Fluisteraars - Luwte

Review

Wer Black Metal mit Folk mischen will, der muss ein wahrer Könner sein. Denn die Gefahr, in Kitsch und Rumgetröte zu verfallen, ist bei der Vermengung dieser beiden Genres besonders groß, wie manche ostdeutsche Band eindrucksvoll gezeigt hat. Schön ist aber, dass es solche Könner heute noch gibt: Die Niederländer FLUISTERAARS veröffentlichen nur rund anderthalb Jahre nach ihrem Debüt „Dromers“ ihr zweites Album „Luwte“ und können darauf einmal mehr mit ihrem melodisch-folkigen Black Metal überzeugen.
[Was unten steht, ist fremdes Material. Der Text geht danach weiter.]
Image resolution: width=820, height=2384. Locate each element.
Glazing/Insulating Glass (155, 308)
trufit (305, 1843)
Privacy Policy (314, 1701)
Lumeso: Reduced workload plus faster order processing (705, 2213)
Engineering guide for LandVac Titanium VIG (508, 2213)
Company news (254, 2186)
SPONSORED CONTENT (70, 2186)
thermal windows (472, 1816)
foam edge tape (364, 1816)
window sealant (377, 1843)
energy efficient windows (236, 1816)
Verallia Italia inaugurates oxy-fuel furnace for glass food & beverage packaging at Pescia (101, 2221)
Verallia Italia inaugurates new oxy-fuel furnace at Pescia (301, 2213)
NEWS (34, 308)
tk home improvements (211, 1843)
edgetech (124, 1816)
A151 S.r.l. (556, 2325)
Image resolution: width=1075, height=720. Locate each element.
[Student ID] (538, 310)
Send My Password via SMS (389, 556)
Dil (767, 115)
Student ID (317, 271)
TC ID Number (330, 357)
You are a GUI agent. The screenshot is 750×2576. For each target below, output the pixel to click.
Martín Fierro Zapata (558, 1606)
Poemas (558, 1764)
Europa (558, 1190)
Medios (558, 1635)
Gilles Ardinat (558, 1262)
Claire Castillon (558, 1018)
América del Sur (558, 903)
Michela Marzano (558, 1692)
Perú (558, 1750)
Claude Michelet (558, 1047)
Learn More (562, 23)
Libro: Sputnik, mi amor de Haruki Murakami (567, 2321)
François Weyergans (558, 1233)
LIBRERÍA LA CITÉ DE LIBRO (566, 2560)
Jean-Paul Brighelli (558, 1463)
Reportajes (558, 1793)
Die Folk-Anteile auf „Luwte“ agieren aber sowieso eher hintergründig, im Mittelpunkt steht bei FLUISTERAARS melodischer Black Metal der skandinavischen Machart. So treffen klassisch-norwegische Ansätze auf hier mehr, dort weniger schwedisch anmutende Melodieläufe, die Leadgitarre spielt ekstatisch auf, während das getriebene Schlagzeug das rhythmische Grundmuster legt. Hier und dort gesellen sich folkige Anleihen dazu, bleiben aber wie gesagt weit im Hintergrund, am ehesten werden sie in den Texten und Songtiteln sichtbar.

Diese getriebene, melodische Art von Black Metal zelebrieren FLUISTERAARS über vier Songs, wobei die beiden längeren Stücke „De Laatste Verademing“ und „Stille Wateren“ das Herz des Albums darstellen und von den kürzeren „Angstvrees“ und „Alles Dat Niets Omvat“ ergänzt werden. Besonders eindrucksvoll ist dabei, wie das niederländische Trio die melancholische Stimmung einfängt, damit spielt und immer wieder klimatisch auf den Punkt bringt. Damit erinnert „Luwte“ zeitweise an die Brandenburger Könner DRENGSKAPUR, in anderen Momenten an DRUDKH in ihren schnelleren Passagen.

Damit ist FLUISTERAARS zum zweiten Mal ein Album gelungen, das zwischen melodischem Black Metal und Folk agiert, ohne auch nur eine Sekunde Kitsch zuzulassen. „Luwte“ ist ein emotionales und atmosphärisches Werk ohne ein Gramm Fett zuviel – und das ist letztlich der einzige Kritikpunkt. Denn das Zweitwerk der Band hätte mit jenem Gramm Fett noch sehr viel packender ausfallen können, wenn sie es damit etwas abwechslungsreicher und dynamischer gestaltet hätten. So schrubben FLUISTERAARS mit „Luwte“ knapp, ganz knapp am oberen Teil der Wertungsskala vorbei.